European Parliament is encouraging countries to reduce tolls for electric vehicles. It is being adopted by some countries in Europe already and the parliament is pushing for it. The legislative body recently updated the rules regarding the member states’ charges on vehicles that use Trans-European Transport Network (TEN-T) roads.
The aim of the new rules is to shift road charging from a time-based model to a distance-based or kilometers-driven system, to better reflect the polluter-pays and user-pays principles. Member states will generally phase out time-based vignettes for heavy-duty vehicles (trucks and buses) across the TEN-T network within eight years, and start applying distance-based tolls. Furthermore, EU countries will be required to establish different rates based on carbon emissions as of 2026, and to reduce the charges for zero- or low-emission vehicles.
As always, the new rules are complex—they include several exceptions designed to ensure that short-term visitors from other countries, and drivers of light vehicles, will be charged fair usage fees. Three years following the implementation of the new rules, member states will report publicly on tolls and user charges, including information on how they are using the revenue—the goal is that the revenue be used to encourage sustainable transport.

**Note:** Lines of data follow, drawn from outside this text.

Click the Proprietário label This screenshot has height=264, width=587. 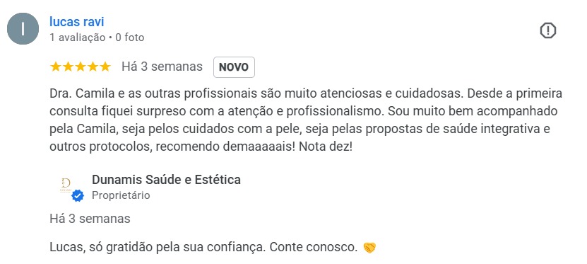click(x=121, y=195)
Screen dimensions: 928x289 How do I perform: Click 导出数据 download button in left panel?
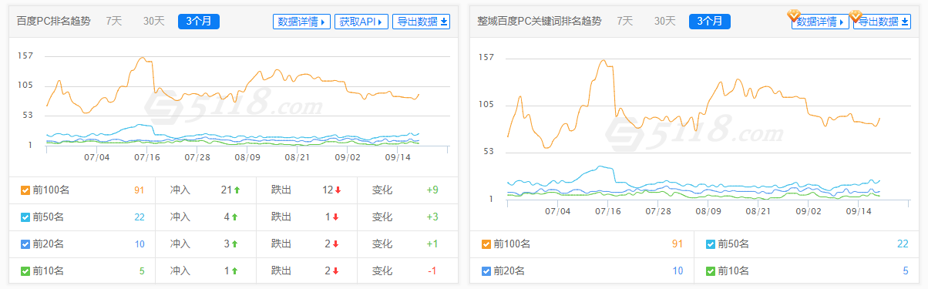tap(422, 22)
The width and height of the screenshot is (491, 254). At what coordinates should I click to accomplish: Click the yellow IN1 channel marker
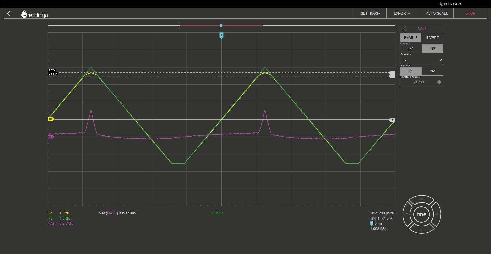[x=51, y=119]
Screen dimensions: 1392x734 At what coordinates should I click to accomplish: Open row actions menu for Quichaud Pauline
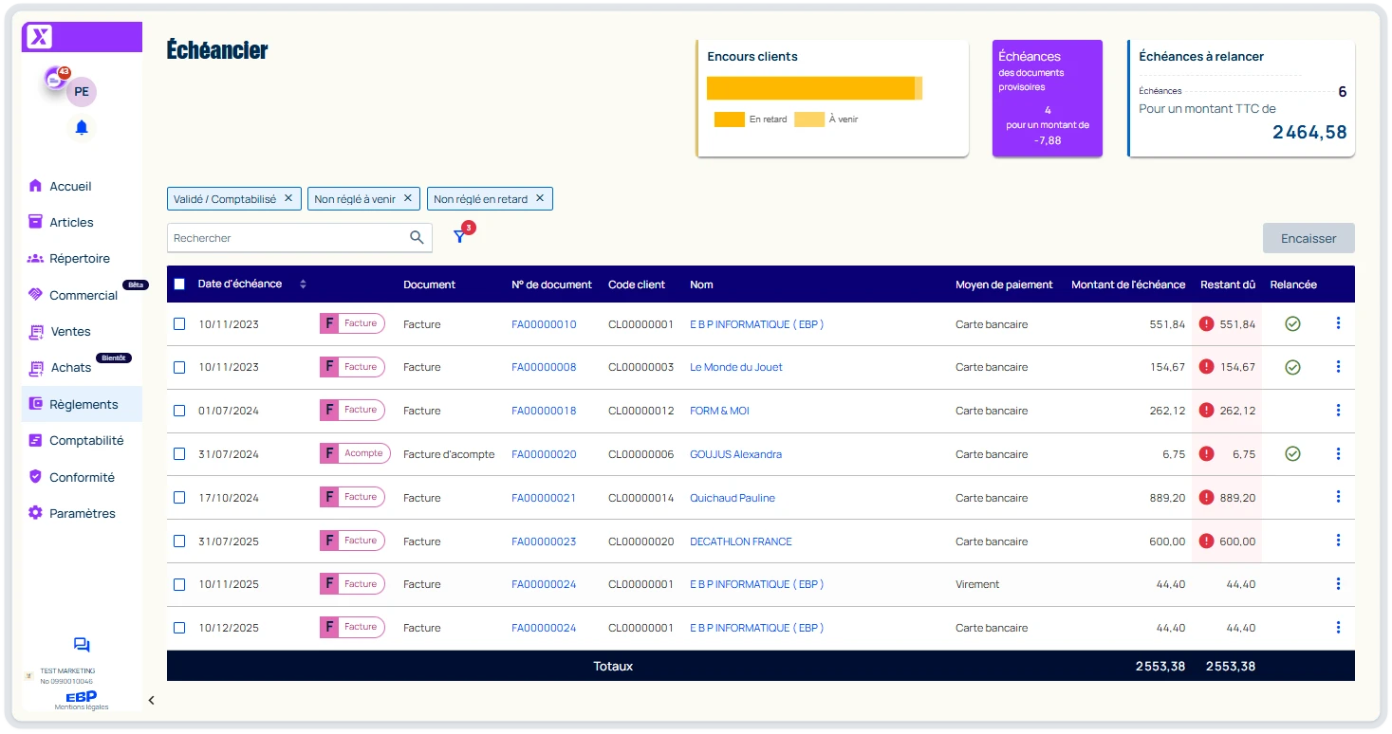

“The elimination of the vignette for heavy vehicles will standardize a system that is currently excessively fragmented,” said European Parliament Rapporteur Giuseppe Ferrandino. “We will encourage the world of transport to use cleaner vehicles. I am very pleased to have obtained the introduction of the one-day vignette for all vehicles in circulation, which will allow travelers in transit to pay a fair price for their journey. This is also a positive development for tourism—it ensures that travelers will not be penalized.”
Over the last decade, a variety of support policies for electric vehicles (EVs) were instituted in key markets which helped stimulate a major expansion of electric car models. But the challenge remains enormous. Reaching a trajectory consistent with the IEA Sustainable Development Scenario will require putting 230 million EVs on the world’s roads by 2030. Significant fiscal incentives spurred the initial uptake of electric light-duty vehicles (LDVs) and underpinned the scale-up in EV manufacturing and battery industries. The measures primarily purchase subsidies, and/or vehicle purchase and registration tax rebates. They were designed to reduce the price gap with conventional vehicles. Such measures were implemented as early as the 1990s in Norway, in the United States in 2008, and in China in 2014. These were the main policies that have driven electric vehicle growth. And it is time for more as goals are being pushed for zero-emission goals.